Nellie laughed. ‘Eliza probably gets her spirit from your mum, you know.’

‘I never thought of that before, but you’re right, she is like Mum in lots of ways. That’s probably why Dad idolized Eliza.’

‘Oh, Sam, I feel a bit sorry for your sister. It’s like she got herself caught in another world and couldn’t come back.’

Sam’s face hardened. ‘No, don’t make excuses for her. We all make our choices, don’t we?’

‘Yes, we do, and we all make our mistakes as well…’

Perhaps his thoughts now turned to her own big mistake, for he asked, ‘So have you heard from him – Bosher?’

‘No… but Lily has. You know he went to work on a Russian boat? Looks like he’s taken up with the Bolshies… and some Russian woman as well.’ Nellie felt that Sam was holding his breath, perhaps unsure what she wanted him to say, so she saved him the discomfort. ‘She’s welcome to him.’ And Nellie probed her heart to see if that were true. If she felt a twinge, she put it down to the memory of a feeling that would one day fade to nothing. But she had other mistakes on her mind. She paused. ‘Sam, you know Ted wasn’t the only mistake I made that year.’

‘No?’

‘I’m not talking about another feller. I wanted to talk to you about it when it happened, but there were so many things going on. Anyway, it wasn’t so much a mistake, more a promise…’

Her face was half-hidden in the twilight and she felt that made it easier to be honest. As dusk settled over the back yard, she uncovered the part of her heart that had been carrying the burden of that promise for almost two years. He listened quietly, till she had finished telling him how she’d been unable to disappoint his mother when she’d thought they were a couple, and had rashly made a promise to look after the children when Lizzie Gilbie was gone. How almost immediately she’d felt her mistake – that she would never be able to take on another family, without sacrificing her own – and how guilt had taken hold of her. When she fell silent, he lifted her chin and looked into her eyes.

‘You’re a good girl, Nellie Clark,’ he said, ‘and I want you to remember what I said about Mum, how strong she is really. Nellie, I’m telling you, I gave her no reason to think we were walking out.

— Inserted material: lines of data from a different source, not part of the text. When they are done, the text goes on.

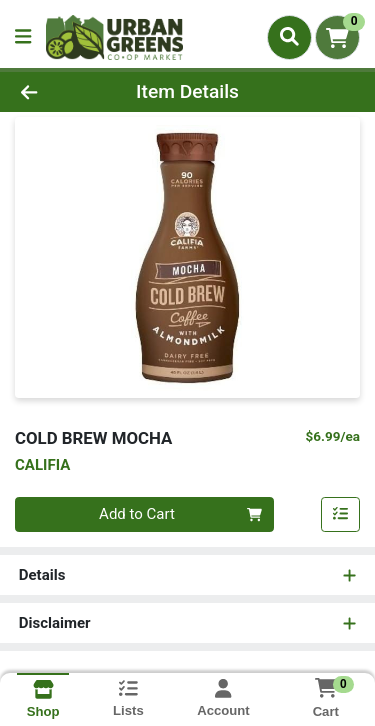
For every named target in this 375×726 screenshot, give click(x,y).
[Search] (289, 37)
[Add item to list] (341, 515)
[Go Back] (58, 92)
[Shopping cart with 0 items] (337, 37)
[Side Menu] (23, 37)
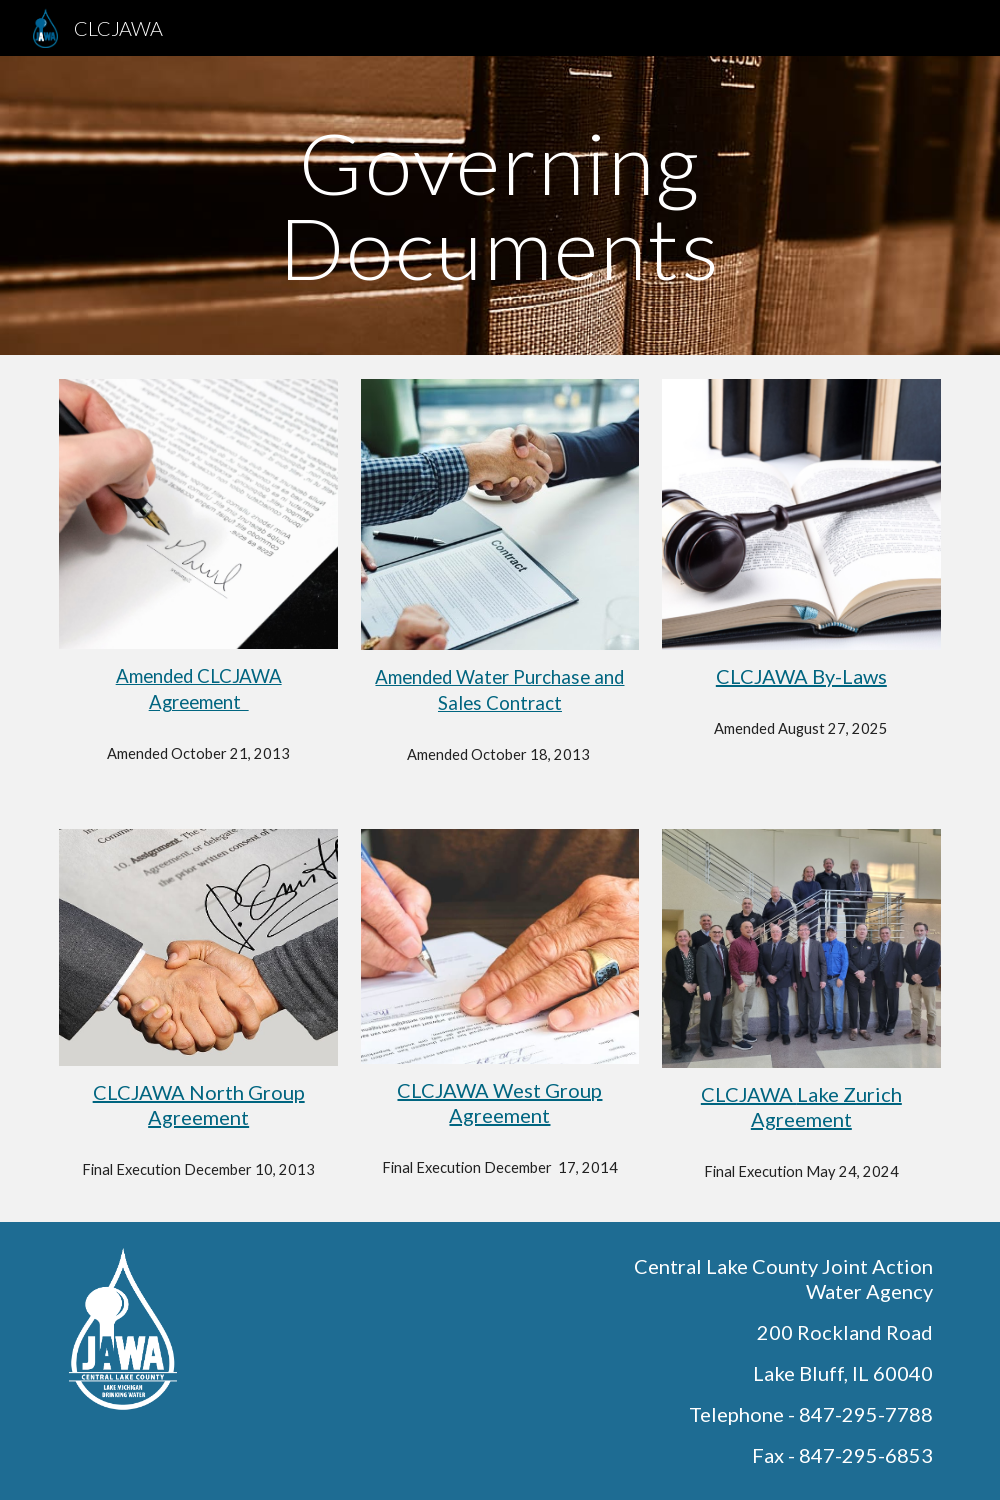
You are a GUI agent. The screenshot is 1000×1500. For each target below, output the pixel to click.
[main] (500, 205)
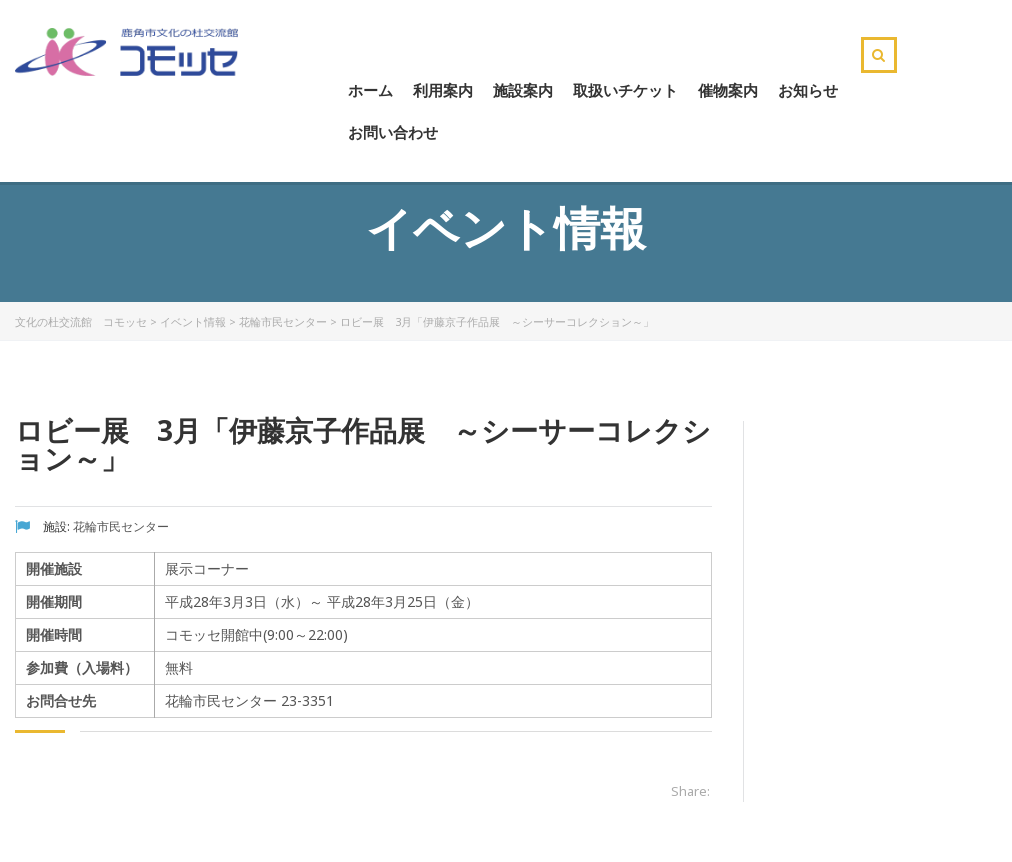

I think she just had you pegged the minute you walked in our house for someone with a good heart. Her family comes first with her, Nell, never forget that. You walked in and she saw a way to make sure they’d be all right when she’s gone. She might be ill and frail, but she’ll use whatever comes to hand when it comes to her family. Listen, Nellie, make
me
a promise now, will you? You just get on with your life and be happy. You’re under no obligation. It’s my family and when Mum goes, I’ll be Mum, Dad, brother… everything to Matty and Charlie. You can trust me on that.’

He was letting her off! She waited for relief to flood her, yet all she felt was a sense of loss. It didn’t make any sense. Sam had given her back her future, handed it to her on a plate; all she had to do was reach out and take it.

19

Doing the Rounds

All that spring of 1913 and on into early summer, Nellie’s life was a round of constant toil. She and Alice woke at dawn to a couple of hours’ cleaning or laundry, before leaving for an eleven-hour day at Pearce Duff’s. The boys had learned to get themselves ready and off to school, but Nellie rushed home at midday to give them their dinner. In the evenings, after a tea of bread and dripping, they would all gather at the kitchen table, making matchboxes. Both girls worked on till late into the night, long after the boys were in bed. The future that Sam had handed back to Nellie was on hold, while she concentrated solely on their survival. But each week ended with the sickening knowledge that she was still three shillings short.

By now, she had sold or pawned everything of any value: her father’s best suit, her mother’s wedding ring, her own best woollen coat. She dreaded the inevitable day when Wicks would come knocking and there would be nothing to put into his loathsome outstretched hand. She could feel her strength draining away. Each week it got harder to cycle up to London Bridge and back with the matchboxes. Her clothes were starting to embarrass her. Not only were they old and darned, but they were much too big; she had been forced to cinch them in and sew in tucks. When she caught her reflection in the kitchen mirror, or passing a shop window, she now quickly looked away. She thought she looked a fright.